A promising strategy seemed to be to attack a region in the Ottoman Empire
known as the Dardanelles. This narrow sea strait was the gateway to the Ottoman
capital, Constantinople. By securing the Dardanelles, the Allies believed that
they could take Constantinople, defeat the Turks, and establish a supply line
to Russia. They might even be able to mount an offensive into the Austrian
heartland by way of the Danube River.
The
effort to take the Dardanelles strait began in February 1915. It was known as
the Gallipoli campaign. British, Australian, New Zealand, and French troops
made repeated assaults on the Gallipoli Peninsula on the western side of the
strait. Turkish troops, some commanded by German officers, vigorously defended
the region. By May, Gallipoli had turned into another bloody stalemate. Both
sides dug trenches, from which they battled for the rest of the year. In
December, the Allies gave up the campaign and began to evacuate. They had
suffered about 250,000 casualties.
Despite
the Allies’ failure at Gallipoli, they remained determined to topple the Ottoman
Empire. In Southwest Asia, the British helped Arab nationalists rise up against
their Turkish rulers. Particularly devoted to the Arab cause was a British
soldier named T.E. Lawrence. Better known as Lawrence of Arabia, he helped lead
daring guerilla raids against the Turks. With the help of the Arabs, Allied
armies took control of Baghdad, Jerusalem, and Damascus.
In
various parts of Asia and Africa, Germany’s colonial possessions came under
assault. The Japanese quickly overran German outposts in China. They also
captured Germany’s Pacific island colonies.
In
July 1918, the Allies and Germans clashed at the Second Battle of Marne.
Leading the Allied attack were some 350 tanks that rumbled slowly forward,
smashing through the German lines. With the arrival of 2 million more American
troops, the Allied forces began to advance steadily toward Germany.
Soon,
the Central Powers began to crumble. First the Bulgarians and then the Ottoman
Turks surrendered.

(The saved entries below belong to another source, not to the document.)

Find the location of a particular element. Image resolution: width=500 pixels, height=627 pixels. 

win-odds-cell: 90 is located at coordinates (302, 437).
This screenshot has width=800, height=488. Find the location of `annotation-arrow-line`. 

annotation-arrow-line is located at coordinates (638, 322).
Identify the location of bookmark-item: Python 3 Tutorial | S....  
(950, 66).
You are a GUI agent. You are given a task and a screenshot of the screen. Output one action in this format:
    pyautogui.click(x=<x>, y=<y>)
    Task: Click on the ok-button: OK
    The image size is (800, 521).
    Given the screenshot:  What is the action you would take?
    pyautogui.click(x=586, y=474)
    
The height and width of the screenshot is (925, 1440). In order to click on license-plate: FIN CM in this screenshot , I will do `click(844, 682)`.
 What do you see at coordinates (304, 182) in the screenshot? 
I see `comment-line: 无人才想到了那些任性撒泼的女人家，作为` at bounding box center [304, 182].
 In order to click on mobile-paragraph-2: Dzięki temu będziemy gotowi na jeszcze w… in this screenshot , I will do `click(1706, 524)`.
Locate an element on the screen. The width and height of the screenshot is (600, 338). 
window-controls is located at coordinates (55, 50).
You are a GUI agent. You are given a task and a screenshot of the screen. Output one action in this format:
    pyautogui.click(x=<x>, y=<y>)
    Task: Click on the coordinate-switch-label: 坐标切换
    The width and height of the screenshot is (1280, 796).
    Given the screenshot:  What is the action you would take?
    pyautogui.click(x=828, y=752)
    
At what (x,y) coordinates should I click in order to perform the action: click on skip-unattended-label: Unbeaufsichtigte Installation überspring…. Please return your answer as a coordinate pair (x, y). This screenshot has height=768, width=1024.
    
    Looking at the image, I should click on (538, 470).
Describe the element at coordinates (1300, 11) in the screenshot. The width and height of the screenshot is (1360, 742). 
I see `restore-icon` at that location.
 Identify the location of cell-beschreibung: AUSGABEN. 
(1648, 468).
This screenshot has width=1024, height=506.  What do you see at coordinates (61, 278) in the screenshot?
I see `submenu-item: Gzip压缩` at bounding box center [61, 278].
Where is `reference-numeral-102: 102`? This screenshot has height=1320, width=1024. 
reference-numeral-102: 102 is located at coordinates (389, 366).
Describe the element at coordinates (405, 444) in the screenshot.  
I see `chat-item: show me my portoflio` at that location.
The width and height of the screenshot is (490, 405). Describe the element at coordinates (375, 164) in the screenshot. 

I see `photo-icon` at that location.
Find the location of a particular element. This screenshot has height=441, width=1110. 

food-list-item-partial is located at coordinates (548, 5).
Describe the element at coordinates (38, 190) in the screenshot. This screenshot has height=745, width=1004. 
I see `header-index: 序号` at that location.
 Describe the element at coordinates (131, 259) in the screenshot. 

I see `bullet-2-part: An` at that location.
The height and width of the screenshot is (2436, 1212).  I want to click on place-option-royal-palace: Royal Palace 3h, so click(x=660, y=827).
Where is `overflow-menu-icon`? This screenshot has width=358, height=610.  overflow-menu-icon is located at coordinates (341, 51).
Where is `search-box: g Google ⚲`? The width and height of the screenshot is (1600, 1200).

In October, a revolution in Austria-Hungary brought that
empire to an end. In Germany, soldiers mutinied, and the public turned on the Kaiser.
On
November 9, 1918, Kaiser Wilhelm II was forced to step down. Germany declared
itself a republic. A representative of the new German government met with
Marshal Foch. In a railway car in a forest near Paris, the two signed an
armistice, or an agreement to stop fighting. On November 11, World War I came
to an end.
After
four years of slaughter and destruction, the time had come to forge a peace
settlement. Leaders of the victorious nations gathered outside Paris to work
out the terms of peace. While these leaders had come with high hopes, the peace
settlement they crafted left many feeling bitter and betrayed.